What is required » Return the following lines unchanged, from the first line to the last.

Exercise material »
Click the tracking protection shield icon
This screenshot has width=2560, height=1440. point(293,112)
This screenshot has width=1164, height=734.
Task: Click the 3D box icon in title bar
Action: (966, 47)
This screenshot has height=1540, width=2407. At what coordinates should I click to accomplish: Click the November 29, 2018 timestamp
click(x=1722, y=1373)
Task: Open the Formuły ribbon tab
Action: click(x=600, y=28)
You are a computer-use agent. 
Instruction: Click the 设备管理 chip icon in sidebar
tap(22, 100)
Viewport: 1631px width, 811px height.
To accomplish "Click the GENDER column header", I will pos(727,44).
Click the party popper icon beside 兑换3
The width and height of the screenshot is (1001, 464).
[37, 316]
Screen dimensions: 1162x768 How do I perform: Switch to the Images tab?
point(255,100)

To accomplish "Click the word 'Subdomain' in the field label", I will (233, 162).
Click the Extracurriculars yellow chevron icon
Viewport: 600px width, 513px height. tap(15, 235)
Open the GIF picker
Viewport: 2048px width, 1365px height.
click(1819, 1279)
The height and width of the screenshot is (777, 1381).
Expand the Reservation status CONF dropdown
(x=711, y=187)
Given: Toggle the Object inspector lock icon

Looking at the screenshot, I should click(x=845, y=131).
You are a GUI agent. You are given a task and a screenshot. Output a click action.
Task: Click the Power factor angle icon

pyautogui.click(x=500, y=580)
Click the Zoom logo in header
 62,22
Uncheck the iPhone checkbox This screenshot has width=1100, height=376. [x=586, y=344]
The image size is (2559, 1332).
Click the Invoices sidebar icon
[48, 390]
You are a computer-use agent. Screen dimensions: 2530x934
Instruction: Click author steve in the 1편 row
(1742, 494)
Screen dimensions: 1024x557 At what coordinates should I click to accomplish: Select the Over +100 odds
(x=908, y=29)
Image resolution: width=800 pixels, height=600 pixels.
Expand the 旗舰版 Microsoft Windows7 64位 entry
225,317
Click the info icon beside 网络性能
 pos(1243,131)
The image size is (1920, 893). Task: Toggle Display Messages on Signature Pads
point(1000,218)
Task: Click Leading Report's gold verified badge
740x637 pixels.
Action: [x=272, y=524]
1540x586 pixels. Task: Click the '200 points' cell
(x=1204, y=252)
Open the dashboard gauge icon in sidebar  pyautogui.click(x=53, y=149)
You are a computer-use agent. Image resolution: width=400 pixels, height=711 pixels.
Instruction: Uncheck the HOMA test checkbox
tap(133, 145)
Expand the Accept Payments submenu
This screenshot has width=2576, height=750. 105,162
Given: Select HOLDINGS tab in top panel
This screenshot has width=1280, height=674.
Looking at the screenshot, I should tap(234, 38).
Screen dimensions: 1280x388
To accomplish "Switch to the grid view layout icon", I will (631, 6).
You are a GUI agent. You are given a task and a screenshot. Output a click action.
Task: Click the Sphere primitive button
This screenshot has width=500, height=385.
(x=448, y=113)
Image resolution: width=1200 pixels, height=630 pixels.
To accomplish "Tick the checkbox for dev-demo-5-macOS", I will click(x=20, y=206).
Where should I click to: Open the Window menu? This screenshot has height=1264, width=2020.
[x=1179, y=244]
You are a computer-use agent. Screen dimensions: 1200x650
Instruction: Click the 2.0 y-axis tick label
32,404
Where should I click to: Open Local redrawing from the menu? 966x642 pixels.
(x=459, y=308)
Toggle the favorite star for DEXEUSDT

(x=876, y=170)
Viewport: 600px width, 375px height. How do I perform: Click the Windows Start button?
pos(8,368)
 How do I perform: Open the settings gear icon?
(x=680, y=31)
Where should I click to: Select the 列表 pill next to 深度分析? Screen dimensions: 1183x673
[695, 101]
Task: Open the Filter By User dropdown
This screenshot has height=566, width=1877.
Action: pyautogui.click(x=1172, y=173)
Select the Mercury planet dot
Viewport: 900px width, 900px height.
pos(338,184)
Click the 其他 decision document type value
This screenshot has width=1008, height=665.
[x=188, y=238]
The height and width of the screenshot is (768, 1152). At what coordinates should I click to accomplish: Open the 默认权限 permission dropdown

The answer »
Click the tracking protection shield icon
This screenshot has width=2560, height=1440. point(293,112)
This screenshot has width=1164, height=734.
Task: Click the 3D box icon in title bar
Action: (966, 47)
This screenshot has height=1540, width=2407. At what coordinates should I click to accomplish: Click the November 29, 2018 timestamp
click(x=1722, y=1373)
Task: Open the Formuły ribbon tab
Action: click(x=600, y=28)
You are a computer-use agent. 
Instruction: Click the 设备管理 chip icon in sidebar
tap(22, 100)
Viewport: 1631px width, 811px height.
To accomplish "Click the GENDER column header", I will pos(727,44).
Click the party popper icon beside 兑换3
The width and height of the screenshot is (1001, 464).
[37, 316]
Screen dimensions: 1162x768 How do I perform: Switch to the Images tab?
point(255,100)

To accomplish "Click the word 'Subdomain' in the field label", I will (233, 162).
Click the Extracurriculars yellow chevron icon
Viewport: 600px width, 513px height. tap(15, 235)
Open the GIF picker
Viewport: 2048px width, 1365px height.
click(1819, 1279)
The height and width of the screenshot is (777, 1381).
Expand the Reservation status CONF dropdown
(x=711, y=187)
Given: Toggle the Object inspector lock icon

Looking at the screenshot, I should click(x=845, y=131).
You are a GUI agent. You are given a task and a screenshot. Output a click action.
Task: Click the Power factor angle icon

pyautogui.click(x=500, y=580)
Click the Zoom logo in header
 62,22
Uncheck the iPhone checkbox This screenshot has width=1100, height=376. [x=586, y=344]
The image size is (2559, 1332).
Click the Invoices sidebar icon
[48, 390]
You are a computer-use agent. Screen dimensions: 2530x934
Instruction: Click author steve in the 1편 row
(1742, 494)
Screen dimensions: 1024x557 At what coordinates should I click to accomplish: Select the Over +100 odds
(x=908, y=29)
Image resolution: width=800 pixels, height=600 pixels.
Expand the 旗舰版 Microsoft Windows7 64位 entry
225,317
Click the info icon beside 网络性能
 pos(1243,131)
The image size is (1920, 893). Task: Toggle Display Messages on Signature Pads
point(1000,218)
Task: Click Leading Report's gold verified badge
740x637 pixels.
Action: [x=272, y=524]
1540x586 pixels. Task: Click the '200 points' cell
(x=1204, y=252)
Open the dashboard gauge icon in sidebar  pyautogui.click(x=53, y=149)
You are a computer-use agent. Image resolution: width=400 pixels, height=711 pixels.
Instruction: Uncheck the HOMA test checkbox
tap(133, 145)
Expand the Accept Payments submenu
This screenshot has width=2576, height=750. 105,162
Given: Select HOLDINGS tab in top panel
This screenshot has width=1280, height=674.
Looking at the screenshot, I should tap(234, 38).
Screen dimensions: 1280x388
To accomplish "Switch to the grid view layout icon", I will (631, 6).
You are a GUI agent. You are given a task and a screenshot. Output a click action.
Task: Click the Sphere primitive button
This screenshot has width=500, height=385.
(x=448, y=113)
Image resolution: width=1200 pixels, height=630 pixels.
To accomplish "Tick the checkbox for dev-demo-5-macOS", I will click(x=20, y=206).
Where should I click to: Open the Window menu? This screenshot has height=1264, width=2020.
[x=1179, y=244]
You are a computer-use agent. Screen dimensions: 1200x650
Instruction: Click the 2.0 y-axis tick label
32,404
Where should I click to: Open Local redrawing from the menu? 966x642 pixels.
(x=459, y=308)
Toggle the favorite star for DEXEUSDT

(x=876, y=170)
Viewport: 600px width, 375px height. How do I perform: Click the Windows Start button?
pos(8,368)
 How do I perform: Open the settings gear icon?
(x=680, y=31)
Where should I click to: Select the 列表 pill next to 深度分析? Screen dimensions: 1183x673
[695, 101]
Task: Open the Filter By User dropdown
This screenshot has height=566, width=1877.
Action: pyautogui.click(x=1172, y=173)
Select the Mercury planet dot
Viewport: 900px width, 900px height.
pos(338,184)
Click the 其他 decision document type value
This screenshot has width=1008, height=665.
[x=188, y=238]
The height and width of the screenshot is (768, 1152). At what coordinates should I click to accomplish: Open the 默认权限 permission dropdown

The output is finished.